### WORK REQUIRED
Up to and including the line with "Task: Click the red", please reproduce the lines below exactly, beginning with the first.

### DATA PROVIDED

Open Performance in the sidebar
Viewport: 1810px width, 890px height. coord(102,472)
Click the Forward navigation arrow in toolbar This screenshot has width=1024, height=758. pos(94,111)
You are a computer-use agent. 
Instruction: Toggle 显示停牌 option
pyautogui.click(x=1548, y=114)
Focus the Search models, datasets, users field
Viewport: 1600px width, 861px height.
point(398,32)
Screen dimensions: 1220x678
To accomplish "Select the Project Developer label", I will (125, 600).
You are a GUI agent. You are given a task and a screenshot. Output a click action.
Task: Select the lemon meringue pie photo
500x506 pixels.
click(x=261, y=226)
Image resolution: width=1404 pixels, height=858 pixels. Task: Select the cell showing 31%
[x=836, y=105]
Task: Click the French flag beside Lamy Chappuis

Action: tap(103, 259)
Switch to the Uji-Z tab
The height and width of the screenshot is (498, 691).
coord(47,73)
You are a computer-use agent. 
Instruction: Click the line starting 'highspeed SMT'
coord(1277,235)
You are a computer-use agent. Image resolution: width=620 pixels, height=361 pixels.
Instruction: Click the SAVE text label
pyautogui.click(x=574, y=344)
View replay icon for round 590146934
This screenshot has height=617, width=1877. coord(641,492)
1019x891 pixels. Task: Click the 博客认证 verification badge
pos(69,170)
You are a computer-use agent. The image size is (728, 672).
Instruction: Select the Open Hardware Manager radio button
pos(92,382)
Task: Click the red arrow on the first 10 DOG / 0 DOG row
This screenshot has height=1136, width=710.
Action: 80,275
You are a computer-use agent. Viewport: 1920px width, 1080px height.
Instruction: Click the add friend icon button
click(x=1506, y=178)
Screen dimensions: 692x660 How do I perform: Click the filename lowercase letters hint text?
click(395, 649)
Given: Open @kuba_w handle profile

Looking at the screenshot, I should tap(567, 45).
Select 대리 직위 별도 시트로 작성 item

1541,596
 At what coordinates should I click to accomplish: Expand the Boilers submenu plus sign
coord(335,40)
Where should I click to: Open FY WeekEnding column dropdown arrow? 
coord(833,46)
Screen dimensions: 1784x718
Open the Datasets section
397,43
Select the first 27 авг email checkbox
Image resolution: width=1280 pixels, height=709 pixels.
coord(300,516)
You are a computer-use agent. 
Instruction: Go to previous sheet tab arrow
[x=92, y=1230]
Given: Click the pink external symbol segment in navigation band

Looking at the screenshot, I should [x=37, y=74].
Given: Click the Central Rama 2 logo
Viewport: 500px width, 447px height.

### RESPONSE
Open Performance in the sidebar
Viewport: 1810px width, 890px height. coord(102,472)
Click the Forward navigation arrow in toolbar This screenshot has width=1024, height=758. pos(94,111)
You are a computer-use agent. 
Instruction: Toggle 显示停牌 option
pyautogui.click(x=1548, y=114)
Focus the Search models, datasets, users field
Viewport: 1600px width, 861px height.
point(398,32)
Screen dimensions: 1220x678
To accomplish "Select the Project Developer label", I will (125, 600).
You are a GUI agent. You are given a task and a screenshot. Output a click action.
Task: Select the lemon meringue pie photo
500x506 pixels.
click(x=261, y=226)
Image resolution: width=1404 pixels, height=858 pixels. Task: Select the cell showing 31%
[x=836, y=105]
Task: Click the French flag beside Lamy Chappuis

Action: tap(103, 259)
Switch to the Uji-Z tab
The height and width of the screenshot is (498, 691).
coord(47,73)
You are a computer-use agent. 
Instruction: Click the line starting 'highspeed SMT'
coord(1277,235)
You are a computer-use agent. Image resolution: width=620 pixels, height=361 pixels.
Instruction: Click the SAVE text label
pyautogui.click(x=574, y=344)
View replay icon for round 590146934
This screenshot has height=617, width=1877. coord(641,492)
1019x891 pixels. Task: Click the 博客认证 verification badge
pos(69,170)
You are a computer-use agent. The image size is (728, 672).
Instruction: Select the Open Hardware Manager radio button
pos(92,382)
Task: Click the red arrow on the first 10 DOG / 0 DOG row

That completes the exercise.